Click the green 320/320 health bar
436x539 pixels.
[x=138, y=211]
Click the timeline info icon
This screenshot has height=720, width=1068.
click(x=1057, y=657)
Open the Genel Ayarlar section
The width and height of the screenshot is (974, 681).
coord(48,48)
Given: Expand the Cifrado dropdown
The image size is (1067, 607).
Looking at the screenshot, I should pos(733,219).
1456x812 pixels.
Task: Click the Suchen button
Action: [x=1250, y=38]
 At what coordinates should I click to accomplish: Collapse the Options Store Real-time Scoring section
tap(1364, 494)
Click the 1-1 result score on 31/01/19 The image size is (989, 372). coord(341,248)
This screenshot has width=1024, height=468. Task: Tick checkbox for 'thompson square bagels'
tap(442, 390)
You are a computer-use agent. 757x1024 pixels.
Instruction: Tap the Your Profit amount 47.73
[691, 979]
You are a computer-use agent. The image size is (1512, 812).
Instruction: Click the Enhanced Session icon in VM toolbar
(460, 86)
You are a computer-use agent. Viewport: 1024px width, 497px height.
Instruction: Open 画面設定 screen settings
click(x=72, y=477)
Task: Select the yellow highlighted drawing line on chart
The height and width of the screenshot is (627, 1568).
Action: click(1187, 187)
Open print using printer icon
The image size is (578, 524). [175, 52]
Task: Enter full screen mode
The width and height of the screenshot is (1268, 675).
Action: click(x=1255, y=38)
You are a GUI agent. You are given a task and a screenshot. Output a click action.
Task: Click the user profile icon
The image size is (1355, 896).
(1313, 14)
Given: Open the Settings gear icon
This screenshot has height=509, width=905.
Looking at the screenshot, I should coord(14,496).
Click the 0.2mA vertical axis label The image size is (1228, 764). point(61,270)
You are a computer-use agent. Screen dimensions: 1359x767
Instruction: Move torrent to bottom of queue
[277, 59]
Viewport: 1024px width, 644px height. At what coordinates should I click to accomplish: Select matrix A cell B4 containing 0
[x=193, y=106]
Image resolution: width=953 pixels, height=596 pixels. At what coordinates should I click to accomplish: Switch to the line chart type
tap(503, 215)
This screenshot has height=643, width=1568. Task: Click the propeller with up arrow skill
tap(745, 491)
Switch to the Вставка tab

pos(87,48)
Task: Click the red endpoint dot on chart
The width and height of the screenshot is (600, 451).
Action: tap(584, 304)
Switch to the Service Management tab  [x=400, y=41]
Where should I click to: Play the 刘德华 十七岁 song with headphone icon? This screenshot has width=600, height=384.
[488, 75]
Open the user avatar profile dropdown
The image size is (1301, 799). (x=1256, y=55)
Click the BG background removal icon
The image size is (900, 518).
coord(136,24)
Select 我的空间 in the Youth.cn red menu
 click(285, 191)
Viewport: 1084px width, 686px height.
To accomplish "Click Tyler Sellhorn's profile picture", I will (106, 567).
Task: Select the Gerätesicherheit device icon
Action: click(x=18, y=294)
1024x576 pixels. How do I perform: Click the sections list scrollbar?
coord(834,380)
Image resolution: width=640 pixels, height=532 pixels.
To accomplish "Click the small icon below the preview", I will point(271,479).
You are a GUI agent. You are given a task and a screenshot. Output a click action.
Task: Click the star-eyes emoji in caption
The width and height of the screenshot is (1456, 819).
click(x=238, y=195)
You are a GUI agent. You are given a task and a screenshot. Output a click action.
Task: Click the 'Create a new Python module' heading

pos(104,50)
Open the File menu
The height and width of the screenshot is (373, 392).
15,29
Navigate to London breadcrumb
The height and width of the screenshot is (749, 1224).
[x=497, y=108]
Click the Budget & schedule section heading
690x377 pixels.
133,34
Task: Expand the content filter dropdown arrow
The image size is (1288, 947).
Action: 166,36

(SHORT EXERCISE)
Can you convert the material from the line with "Given: Open the Settings gear icon" to the line with "coord(136,24)", both included, into a numbered list with blank lines dropped?

(SOLUTION)
1. Given: Open the Settings gear icon
2. This screenshot has height=509, width=905.
3. Looking at the screenshot, I should coord(14,496).
4. Click the 0.2mA vertical axis label The image size is (1228, 764). point(61,270)
5. You are a computer-use agent. Screen dimensions: 1359x767
6. Instruction: Move torrent to bottom of queue
7. [277, 59]
8. Viewport: 1024px width, 644px height. At what coordinates should I click to accomplish: Select matrix A cell B4 containing 0
9. [x=193, y=106]
10. Image resolution: width=953 pixels, height=596 pixels. At what coordinates should I click to accomplish: Switch to the line chart type
11. tap(503, 215)
12. This screenshot has height=643, width=1568. Task: Click the propeller with up arrow skill
13. tap(745, 491)
14. Switch to the Вставка tab
15. pos(87,48)
16. Task: Click the red endpoint dot on chart
17. The width and height of the screenshot is (600, 451).
18. Action: tap(584, 304)
19. Switch to the Service Management tab  [x=400, y=41]
20. Where should I click to: Play the 刘德华 十七岁 song with headphone icon? This screenshot has width=600, height=384.
21. [488, 75]
22. Open the user avatar profile dropdown
23. The image size is (1301, 799). (x=1256, y=55)
24. Click the BG background removal icon
25. The image size is (900, 518).
26. coord(136,24)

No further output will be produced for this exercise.